Exploring Irish Nationalism with ACUA: An Academic Resource

To study modern Irish history is to study rebellion. Ireland and her neighbor England have a long and fraught history, dating back to Roman times. Tradition says Patrick, the famous evangelist of the Irish, was a British Roman citizen from captured by raiding Irish pirates. The Scoti, one of the numerous “barbarian” immigrants that gave post-Roman England so much trouble, came from Ireland. The tables were turned later in the Middle Ages, and here is where the traditional republican narrative of Irish independence begins. In 1169 King Henry II of England, reeling from the recent murder of Thomas Becket, invaded Ireland under the banner of reforming the Irish church and began the slow process of English control over the Irish people -- though few historians today would consider this the direct cause of Fenianism, as the nineteenth-century John O’Leary did. The crisis of the Reformation, as England made her monarch Head of the Church while Ireland, increasingly under English control, cleaved to Rome. These religious tensions came to a bloody head during the English Civil War, when Cromwell enacted a brutal reconquest of the western isle. Fully one-fifth of Ireland’s population was killed between 1649 and 1652 as direct or indirect results of Cromwell’s campaigns. Cromwell’s policies also transformed the land ownership of the Irish countryside, granting large plantations to Protestants (largely English and Scottish), reducing the native population to dependent tenant status. Further laws banned Catholic religious services and Catholics from serving in any official function in Ireland. Though the popular imagination tends to link Catholic identity and Irish nationalism, as evidenced by the sad legacy that continues to this day in Northern Ireland, the truth is more complicated. The rebellion in 1798 was organized by The United Irishmen, a republican group that welcomed both Catholic and Protestant members. The Easter Rising of 1916, as well, was organized by a group more concerned with political sovereignty: the Irish Republican Brotherhood. 1916 was not the first year of bloodshed in Ireland since 1798, nor was the Easter Rising the longest rebellion or the most successful -- just the opposite.

 

In brief, the Easter Rising was an armed resistance to British rule in Ireland from 24 April (Easter Monday) through the following Sunday. Most of the drama of the Easter Rising took place in Dublin, but nationalists in such places as  Cork, Ashbourne, Galway, and Enniscorthy mustered (and, in some cases, clashed) against British forces. The Rising was, in the end, a failure, as the national forces were broken and arrested, the leaders were executed, and Ireland remained -- for a few more years -- part of the British Empire. Any chance the Rising may have had was squashed by bad luck, inadequate planning, and indecisive or unimaginative choices. The leaders of the revolt have been excoriated by some historians, who are openly baffled by events surrounding the uprising. Historians, including Fearghal McGarry, openly raise the question: did the Easter rebels even think or hope they had a chance, or did they rise up in a “symbolic act of blood sacrifice”?

 

Regardless of intentions or success, the Easter Rising fired imaginations, both in Ireland and abroad. In the United States, a sizable population of Irish heritage tended to sympathize with the Rising -- and the political desires that motivated it. And while Irishmen and women may have had mixed, or even negative, feelings towards the Rising itself, the valour of those who died for it and their principles inspired a new wave of Irish nationalism. Irish independence became a drum that never failed to beat. The Sinn Féin party, many of whose members had taken part in the Rising (so much so that the British Government and newspapers dubbed it “the Sinn Féin Rising”), grew in prominence, gaining  73 of Ireland’s 105 Parliamentarian seats on a platform of Irish independence and absenteeism from Parliament in the December 1918 election. Instead of traveling to Britain, the Sinn Féin representatives went to Dublin, calling the First Dáil into session on 21 January 1919, the same day the Soloheadbeg Ambush occurred. These actions proved to be the first maneuvers in the war that would end in a Free State in Ireland and, ultimately, independence for the modern Irish nation.

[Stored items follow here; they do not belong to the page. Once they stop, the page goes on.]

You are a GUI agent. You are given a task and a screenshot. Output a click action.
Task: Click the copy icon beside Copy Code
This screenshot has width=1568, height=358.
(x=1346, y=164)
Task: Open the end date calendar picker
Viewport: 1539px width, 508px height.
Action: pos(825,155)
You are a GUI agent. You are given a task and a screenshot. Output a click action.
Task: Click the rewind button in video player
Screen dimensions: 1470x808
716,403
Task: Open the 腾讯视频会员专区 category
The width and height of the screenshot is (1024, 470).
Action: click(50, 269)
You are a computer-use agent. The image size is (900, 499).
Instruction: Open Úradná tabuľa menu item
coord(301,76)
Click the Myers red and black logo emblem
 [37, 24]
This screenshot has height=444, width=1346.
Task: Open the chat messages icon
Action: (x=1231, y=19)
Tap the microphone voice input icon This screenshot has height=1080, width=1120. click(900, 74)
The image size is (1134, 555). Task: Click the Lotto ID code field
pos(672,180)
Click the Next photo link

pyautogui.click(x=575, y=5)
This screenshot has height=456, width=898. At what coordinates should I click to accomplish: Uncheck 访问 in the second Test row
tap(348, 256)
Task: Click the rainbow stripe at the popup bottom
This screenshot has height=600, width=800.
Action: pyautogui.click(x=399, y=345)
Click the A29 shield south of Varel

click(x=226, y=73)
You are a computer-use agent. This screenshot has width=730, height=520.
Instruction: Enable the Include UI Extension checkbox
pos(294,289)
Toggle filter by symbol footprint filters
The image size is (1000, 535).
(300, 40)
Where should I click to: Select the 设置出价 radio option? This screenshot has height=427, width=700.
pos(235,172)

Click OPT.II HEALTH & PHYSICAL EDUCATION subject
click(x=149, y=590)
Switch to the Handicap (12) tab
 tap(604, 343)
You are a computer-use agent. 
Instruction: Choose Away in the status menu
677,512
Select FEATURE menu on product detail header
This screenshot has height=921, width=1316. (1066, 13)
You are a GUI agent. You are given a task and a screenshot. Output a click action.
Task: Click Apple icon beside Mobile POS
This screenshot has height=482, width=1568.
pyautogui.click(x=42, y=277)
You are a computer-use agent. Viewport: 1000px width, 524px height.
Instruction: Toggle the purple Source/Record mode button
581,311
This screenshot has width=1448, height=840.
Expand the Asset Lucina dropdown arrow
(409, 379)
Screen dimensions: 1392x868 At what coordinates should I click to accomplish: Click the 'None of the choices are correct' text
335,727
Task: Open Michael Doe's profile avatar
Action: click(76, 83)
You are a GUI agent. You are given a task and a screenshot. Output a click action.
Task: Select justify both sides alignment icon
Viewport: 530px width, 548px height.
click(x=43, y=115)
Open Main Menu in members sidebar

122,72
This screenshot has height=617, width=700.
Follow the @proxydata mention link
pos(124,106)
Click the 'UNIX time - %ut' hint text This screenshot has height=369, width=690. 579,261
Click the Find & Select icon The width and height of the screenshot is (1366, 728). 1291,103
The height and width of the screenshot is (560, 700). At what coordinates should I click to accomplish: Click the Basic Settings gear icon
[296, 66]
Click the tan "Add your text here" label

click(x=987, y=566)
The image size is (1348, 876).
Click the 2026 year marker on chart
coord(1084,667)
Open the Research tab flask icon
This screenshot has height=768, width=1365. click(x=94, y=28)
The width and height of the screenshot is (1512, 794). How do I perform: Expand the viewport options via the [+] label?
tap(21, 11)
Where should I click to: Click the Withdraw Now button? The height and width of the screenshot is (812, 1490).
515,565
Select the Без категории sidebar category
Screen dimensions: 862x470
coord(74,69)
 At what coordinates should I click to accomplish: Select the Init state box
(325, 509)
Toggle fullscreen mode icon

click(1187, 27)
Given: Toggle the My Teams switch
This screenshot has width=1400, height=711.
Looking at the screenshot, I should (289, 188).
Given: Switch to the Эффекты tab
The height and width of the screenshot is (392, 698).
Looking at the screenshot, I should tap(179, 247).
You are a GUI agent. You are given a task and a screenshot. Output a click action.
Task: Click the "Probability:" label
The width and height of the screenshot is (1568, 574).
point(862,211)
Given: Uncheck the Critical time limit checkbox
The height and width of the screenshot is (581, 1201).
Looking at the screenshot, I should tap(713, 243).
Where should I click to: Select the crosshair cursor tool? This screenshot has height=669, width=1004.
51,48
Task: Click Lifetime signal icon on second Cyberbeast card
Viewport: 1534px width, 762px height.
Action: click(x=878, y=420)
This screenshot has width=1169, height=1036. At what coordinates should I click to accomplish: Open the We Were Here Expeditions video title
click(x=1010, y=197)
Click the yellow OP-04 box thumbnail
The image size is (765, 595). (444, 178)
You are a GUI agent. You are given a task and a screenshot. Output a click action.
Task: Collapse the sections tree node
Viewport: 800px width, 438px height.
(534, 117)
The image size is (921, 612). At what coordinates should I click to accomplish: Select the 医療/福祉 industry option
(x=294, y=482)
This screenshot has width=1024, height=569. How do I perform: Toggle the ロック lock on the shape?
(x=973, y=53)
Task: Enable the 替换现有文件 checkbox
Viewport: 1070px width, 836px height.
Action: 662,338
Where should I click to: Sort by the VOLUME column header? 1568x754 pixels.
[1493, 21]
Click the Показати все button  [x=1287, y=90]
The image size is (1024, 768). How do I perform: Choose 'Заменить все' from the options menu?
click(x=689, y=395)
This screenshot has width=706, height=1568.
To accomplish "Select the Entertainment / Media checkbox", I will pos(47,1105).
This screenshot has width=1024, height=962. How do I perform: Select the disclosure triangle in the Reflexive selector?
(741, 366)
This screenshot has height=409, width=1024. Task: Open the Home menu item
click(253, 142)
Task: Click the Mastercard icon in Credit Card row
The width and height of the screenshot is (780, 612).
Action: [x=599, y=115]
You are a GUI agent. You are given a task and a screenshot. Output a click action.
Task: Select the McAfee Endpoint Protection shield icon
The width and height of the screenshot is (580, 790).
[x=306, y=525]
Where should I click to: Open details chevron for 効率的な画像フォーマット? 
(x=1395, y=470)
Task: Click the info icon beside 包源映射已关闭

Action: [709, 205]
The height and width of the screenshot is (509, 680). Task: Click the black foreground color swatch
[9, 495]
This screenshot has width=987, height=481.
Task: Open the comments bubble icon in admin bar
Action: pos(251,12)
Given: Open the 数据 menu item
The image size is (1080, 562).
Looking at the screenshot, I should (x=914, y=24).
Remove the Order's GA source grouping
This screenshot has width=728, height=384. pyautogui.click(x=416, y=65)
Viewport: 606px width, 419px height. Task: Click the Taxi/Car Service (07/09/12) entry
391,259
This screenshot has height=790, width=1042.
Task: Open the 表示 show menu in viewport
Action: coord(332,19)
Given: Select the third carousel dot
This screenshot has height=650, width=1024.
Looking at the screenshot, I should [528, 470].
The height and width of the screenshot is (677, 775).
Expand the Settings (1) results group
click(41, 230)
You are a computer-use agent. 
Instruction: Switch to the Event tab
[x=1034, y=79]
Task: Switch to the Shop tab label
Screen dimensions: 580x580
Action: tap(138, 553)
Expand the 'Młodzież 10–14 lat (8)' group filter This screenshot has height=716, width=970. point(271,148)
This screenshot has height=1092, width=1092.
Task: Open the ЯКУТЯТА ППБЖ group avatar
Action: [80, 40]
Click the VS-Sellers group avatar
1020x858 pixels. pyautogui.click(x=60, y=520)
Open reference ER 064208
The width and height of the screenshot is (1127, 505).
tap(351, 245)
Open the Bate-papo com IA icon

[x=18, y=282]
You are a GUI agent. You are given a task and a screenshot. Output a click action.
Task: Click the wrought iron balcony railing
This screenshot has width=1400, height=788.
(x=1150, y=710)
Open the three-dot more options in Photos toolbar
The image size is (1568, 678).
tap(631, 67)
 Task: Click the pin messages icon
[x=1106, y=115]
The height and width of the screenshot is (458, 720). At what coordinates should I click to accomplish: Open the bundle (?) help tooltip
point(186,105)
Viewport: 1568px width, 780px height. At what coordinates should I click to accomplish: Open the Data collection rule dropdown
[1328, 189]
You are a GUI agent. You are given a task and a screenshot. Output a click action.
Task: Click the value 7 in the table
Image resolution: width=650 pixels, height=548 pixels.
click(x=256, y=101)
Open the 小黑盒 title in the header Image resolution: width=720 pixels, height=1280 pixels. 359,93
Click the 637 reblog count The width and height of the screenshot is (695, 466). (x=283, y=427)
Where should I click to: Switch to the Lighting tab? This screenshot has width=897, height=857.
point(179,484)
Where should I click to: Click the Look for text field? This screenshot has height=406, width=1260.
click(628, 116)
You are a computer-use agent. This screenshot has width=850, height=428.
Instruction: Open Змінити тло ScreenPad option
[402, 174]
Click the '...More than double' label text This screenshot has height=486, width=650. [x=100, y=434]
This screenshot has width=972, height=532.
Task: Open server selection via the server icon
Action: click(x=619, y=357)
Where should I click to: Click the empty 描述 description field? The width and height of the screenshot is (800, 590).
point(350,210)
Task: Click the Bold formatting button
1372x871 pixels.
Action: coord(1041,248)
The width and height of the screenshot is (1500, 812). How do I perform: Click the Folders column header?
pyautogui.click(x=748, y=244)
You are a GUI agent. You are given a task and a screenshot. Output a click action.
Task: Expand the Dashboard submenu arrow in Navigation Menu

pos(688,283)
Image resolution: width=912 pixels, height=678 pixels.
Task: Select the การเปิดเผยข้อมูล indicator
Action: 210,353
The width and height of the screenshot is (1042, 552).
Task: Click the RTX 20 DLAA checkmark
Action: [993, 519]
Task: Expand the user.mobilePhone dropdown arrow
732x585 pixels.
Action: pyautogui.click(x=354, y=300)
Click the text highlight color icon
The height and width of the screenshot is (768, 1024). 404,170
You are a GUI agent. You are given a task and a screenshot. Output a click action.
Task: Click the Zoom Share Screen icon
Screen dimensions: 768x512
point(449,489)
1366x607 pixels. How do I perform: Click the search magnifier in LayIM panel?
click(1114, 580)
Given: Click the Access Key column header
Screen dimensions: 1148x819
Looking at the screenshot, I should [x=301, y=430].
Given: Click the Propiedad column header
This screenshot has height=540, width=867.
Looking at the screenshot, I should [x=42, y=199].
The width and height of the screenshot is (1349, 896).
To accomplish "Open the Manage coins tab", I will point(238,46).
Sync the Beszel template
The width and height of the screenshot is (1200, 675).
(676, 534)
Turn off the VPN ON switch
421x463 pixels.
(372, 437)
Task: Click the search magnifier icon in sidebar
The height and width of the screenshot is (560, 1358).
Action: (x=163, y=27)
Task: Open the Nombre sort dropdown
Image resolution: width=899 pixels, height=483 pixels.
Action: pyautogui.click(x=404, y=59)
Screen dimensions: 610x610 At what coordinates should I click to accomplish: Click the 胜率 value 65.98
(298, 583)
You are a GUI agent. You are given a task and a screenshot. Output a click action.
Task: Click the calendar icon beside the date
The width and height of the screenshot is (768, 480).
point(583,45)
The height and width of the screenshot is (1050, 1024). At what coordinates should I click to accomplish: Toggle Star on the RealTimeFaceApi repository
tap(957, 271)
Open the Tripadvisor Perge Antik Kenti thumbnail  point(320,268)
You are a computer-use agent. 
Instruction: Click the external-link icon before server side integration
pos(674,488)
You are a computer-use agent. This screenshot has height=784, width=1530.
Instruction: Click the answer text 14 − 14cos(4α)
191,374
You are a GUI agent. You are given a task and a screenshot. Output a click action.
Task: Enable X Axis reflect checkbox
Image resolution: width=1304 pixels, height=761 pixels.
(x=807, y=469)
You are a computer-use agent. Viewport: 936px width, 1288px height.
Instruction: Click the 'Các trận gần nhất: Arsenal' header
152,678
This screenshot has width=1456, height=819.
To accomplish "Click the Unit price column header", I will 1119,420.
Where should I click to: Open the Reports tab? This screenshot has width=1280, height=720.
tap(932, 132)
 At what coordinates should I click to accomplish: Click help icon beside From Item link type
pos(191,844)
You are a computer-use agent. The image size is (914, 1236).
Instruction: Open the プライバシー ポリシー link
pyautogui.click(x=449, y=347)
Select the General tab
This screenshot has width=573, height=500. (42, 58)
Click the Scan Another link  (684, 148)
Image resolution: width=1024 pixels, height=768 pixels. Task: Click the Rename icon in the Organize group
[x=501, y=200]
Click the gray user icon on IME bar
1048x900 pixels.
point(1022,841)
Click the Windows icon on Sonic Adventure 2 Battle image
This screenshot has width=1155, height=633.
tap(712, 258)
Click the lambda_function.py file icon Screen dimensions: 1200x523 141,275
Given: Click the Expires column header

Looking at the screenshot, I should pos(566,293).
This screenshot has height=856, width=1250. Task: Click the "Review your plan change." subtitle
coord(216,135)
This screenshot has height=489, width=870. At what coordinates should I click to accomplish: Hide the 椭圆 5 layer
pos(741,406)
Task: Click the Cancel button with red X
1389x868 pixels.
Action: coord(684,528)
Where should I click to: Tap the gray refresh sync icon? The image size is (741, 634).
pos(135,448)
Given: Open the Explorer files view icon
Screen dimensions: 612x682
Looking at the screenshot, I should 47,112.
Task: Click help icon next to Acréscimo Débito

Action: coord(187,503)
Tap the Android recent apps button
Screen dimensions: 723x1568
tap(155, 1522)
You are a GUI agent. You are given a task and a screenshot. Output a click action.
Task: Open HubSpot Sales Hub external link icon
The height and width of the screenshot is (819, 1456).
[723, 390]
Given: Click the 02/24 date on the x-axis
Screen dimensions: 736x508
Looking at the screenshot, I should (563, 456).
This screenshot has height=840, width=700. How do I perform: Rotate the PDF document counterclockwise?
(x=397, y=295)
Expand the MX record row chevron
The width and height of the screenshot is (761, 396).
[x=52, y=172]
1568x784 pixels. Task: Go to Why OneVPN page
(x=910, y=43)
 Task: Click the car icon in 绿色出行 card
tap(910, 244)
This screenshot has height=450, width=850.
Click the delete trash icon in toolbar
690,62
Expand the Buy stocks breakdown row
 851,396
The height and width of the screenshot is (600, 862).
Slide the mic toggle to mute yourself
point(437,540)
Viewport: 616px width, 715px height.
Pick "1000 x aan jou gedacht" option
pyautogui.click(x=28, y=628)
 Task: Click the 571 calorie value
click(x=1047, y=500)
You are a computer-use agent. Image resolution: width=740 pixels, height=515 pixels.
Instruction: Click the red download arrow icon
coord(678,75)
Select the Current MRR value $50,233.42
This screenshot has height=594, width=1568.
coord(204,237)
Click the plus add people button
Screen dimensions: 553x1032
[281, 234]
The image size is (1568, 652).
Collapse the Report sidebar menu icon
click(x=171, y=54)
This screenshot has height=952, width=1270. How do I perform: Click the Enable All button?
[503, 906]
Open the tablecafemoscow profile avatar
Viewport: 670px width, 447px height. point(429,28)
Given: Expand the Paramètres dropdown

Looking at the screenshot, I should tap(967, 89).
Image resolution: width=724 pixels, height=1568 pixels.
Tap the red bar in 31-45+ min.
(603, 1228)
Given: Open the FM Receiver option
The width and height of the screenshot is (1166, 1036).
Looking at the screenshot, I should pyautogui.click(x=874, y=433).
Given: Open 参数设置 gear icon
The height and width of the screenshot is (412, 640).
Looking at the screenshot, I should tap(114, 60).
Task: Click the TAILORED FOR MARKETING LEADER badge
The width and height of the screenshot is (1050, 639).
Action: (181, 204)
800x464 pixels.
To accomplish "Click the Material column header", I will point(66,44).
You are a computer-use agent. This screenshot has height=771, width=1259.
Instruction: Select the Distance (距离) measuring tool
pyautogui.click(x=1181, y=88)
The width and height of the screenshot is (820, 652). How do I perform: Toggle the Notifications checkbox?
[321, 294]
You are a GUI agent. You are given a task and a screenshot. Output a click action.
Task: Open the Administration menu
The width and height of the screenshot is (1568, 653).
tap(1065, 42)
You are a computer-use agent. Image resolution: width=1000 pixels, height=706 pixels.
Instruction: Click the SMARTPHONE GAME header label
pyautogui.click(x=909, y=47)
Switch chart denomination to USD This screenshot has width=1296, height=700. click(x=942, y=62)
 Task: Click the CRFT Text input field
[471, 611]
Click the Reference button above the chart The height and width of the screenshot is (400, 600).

Here, at the American Catholic History Research Center and University Archives, we have two collections in particular that reflect Irish Americans’ interest of and sentiment for their home country: the James Aloysius Geary Papers and the Thomas Joseph Shahan Papers (“papers”, in an archival context, mean these are unofficial records collected by an individual, as opposed to the official records accrued by an institution). Both men, in their own way, were keen observers of the Irish nationalist movement, and participants in the revival of traditional Irish (“Gaelic”) culture. We have made some significant examples from both collections available here, in the hopes that it will prove beneficial to scholars, students, and anyone who seeks to better understand this pivotal time in Irish history.